I am trying to train the NER module with similar text that I am expecting a user to speak. Note that this is a very simple dataset for blog purposes only. In reality, I will be adding more combinations of text utterances to train the module.
Step 2: Store Data
Next, I stored the data in Azure Blob Storage (you can store is anywhere) and made it accessible via URL.
Step 3: Start the experiment
Once I had my data in place, I opened the AzureML studio http://studio.azureml.net and created a new experiment
Step 4: Specifying the Data Input
In order to make your training data available to the experiment, you must use either an existing saved dataset or a Reader module
Next, I configured the Reader module to point to the TSV data file I had created earlier
I follow the best practice of visualizing the data at every stage of the process.

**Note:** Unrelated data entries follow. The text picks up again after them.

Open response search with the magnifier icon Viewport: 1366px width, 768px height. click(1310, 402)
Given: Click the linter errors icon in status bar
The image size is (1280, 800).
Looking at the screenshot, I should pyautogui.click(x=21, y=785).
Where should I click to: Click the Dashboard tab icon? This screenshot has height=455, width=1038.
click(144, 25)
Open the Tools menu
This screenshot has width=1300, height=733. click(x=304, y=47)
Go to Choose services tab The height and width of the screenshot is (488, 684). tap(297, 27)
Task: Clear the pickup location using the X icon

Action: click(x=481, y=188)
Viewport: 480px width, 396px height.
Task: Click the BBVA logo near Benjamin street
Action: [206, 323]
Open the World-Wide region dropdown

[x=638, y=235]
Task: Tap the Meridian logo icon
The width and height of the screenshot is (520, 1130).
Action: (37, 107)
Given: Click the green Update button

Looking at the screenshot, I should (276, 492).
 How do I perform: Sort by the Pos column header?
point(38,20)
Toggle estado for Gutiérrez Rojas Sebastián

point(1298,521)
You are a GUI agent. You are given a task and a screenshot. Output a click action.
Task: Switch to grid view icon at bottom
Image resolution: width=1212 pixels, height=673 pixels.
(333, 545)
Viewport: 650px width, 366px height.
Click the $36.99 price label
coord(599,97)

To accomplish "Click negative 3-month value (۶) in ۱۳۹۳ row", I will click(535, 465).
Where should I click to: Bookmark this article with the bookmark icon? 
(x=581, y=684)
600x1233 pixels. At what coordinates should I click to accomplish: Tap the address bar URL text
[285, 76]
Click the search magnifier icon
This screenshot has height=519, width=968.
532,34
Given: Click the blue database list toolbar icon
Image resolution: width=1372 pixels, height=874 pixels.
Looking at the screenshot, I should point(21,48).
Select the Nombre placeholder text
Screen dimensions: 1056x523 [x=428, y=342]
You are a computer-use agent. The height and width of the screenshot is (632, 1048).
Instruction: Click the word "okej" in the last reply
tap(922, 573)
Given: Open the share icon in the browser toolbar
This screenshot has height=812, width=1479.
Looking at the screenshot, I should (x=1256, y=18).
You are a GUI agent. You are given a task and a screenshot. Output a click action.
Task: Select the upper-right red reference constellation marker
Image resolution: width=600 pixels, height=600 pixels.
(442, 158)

Good, now the experiment can view the data. Note, you may have to run the experiment before visualizing it.
Step 5: Configure NER Module
From the Text Analytics section, I simply dragged the NER module and then connected the Reader to its left input. Next, I ran the experiment and connected the Web Service Input and Output modules to the NER input and output.
I ran the experiment again and published the web service by clicking Publish Web Service button
Step 6: Testing the Web Service
Once the Web Service is published, you are free to test it.
The Text link opens up a popup for you to enter web service parameters. I entered “search oracle”. Now, I expect the model to be trained and return be a tagged data.
I can now retrieve named entities from any text. My next step is to tie this to Speech Recognition and then I should be able to retrieve entities spoken by a user during a conversation.
For more information on the NER return values, please refer to
Isn’t Machine Learning Fun?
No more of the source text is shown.